Piccoli ma formidabili: il vantaggio dello snack nella vita quotidiana in scuderia
La dose raccomandata per un cavallo di taglia grande (circa 500 kg) è di 6 snack al giorno. Dato che il mio piccolo pesa decisamente meno (appena 200 kg), ho calcolato la dose in proporzione. Ora riceve 2 o 3 snack al giorno.
E che dire? Il sollievo è stato enorme. Non devo più pesare nulla, non devo più mescolare e non devo più lavare ciotole appiccicose. Porto semplicemente i nuvallo move Snacks in scuderia e glieli do direttamente dalla mano. Li adora! L'accettazione è incredibilmente alta. Per lui è una ricompensa, per me è la certezza che i principi attivi arrivano davvero dove devono.

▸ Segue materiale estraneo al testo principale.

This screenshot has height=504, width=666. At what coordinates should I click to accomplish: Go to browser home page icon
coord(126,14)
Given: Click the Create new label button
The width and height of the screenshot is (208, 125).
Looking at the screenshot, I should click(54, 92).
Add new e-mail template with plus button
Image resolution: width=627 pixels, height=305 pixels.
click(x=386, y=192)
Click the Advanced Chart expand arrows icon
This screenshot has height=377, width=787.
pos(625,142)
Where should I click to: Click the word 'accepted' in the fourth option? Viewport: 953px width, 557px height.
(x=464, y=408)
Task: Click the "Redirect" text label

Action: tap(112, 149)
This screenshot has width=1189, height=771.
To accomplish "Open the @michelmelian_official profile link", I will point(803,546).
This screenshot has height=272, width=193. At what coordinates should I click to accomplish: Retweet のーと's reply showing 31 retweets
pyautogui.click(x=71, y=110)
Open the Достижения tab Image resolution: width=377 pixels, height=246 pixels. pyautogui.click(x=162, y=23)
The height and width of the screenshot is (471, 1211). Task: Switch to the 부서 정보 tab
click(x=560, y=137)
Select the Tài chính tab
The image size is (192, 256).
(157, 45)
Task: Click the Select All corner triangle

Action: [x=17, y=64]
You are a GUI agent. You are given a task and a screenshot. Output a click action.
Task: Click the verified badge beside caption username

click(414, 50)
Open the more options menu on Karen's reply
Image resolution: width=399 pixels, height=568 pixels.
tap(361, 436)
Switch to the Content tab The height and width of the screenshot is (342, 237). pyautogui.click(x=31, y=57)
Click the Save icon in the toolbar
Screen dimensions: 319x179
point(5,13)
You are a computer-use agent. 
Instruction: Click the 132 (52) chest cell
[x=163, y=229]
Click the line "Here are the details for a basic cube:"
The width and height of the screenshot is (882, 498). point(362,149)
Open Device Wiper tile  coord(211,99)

In questi piccoli snack si concentra infatti un carico completo di nutrienti per le articolazioni:
- Glucosamina e collagene per supportare la struttura della cartilagine.
- MSM (zolfo organico), che trovo particolarmente importante perché è incredibilmente prezioso per la rigenerazione dei tendini.
- Acido ialuronico, il componente principale del liquido sinoviale.
È rassicurante sapere che con ogni snack sta assumendo esattamente questa combinazione.
Il risultato: è tornato il giocherellone
Somministro i nuvallo move Snacks ormai da tre mesi buoni. Si dice che i nutrienti per le articolazioni debbano essere somministrati con costanza per almeno 8-12 settimane per vederne l'effetto. Nel nostro caso, però, ho avuto la sensazione che qualcosa stesse cambiando già dopo circa 5 settimane.
Sono le piccole cose. Quando ora vado a prenderlo al pascolo, mi viene di nuovo incontro trottando, anche se pioviggina. Quando lo pulisco alza gli zoccoli più volentieri e nel complesso sembra più sciolto e soddisfatto nei movimenti. Sgroppa persino di nuovo nel prato quando i "grandi" iniziano a correre. Naturalmente nessun integratore alimentare trasforma un cavallo anziano in un puledro, ma la mia osservazione soggettiva è molto chiara: ha ritrovato il piacere di muoversi. Al mattino non sembra più così rigido, ma si "scalda" più velocemente.
Anche se non facciamo gare, so che chi va a cavallo deve spesso fare attenzione a questo aspetto: gli snack sono conformi alle norme ADMR. Quindi, se mai dovessi partecipare a una competizione o attaccare la carrozza con il tuo Shetland, andrai sul sicuro.
La mia conclusione
Non sottovalutare i più piccoli! Anche gli Shetland si impegnano molto e le loro articolazioni invecchiano proprio come quelle dei cavalli di taglia grande. Se, come me, non hai più voglia di combattere con polverine e mangime rifiutato, devi assolutamente dare un'occhiata ai nuvallo move Snacks. Per me sono la soluzione perfetta: facili da dosare, ingredienti di alta qualità senza frumento e mais, e soprattutto: il mio pony li mangia con entusiasmo. Continueremo sicuramente a usarli!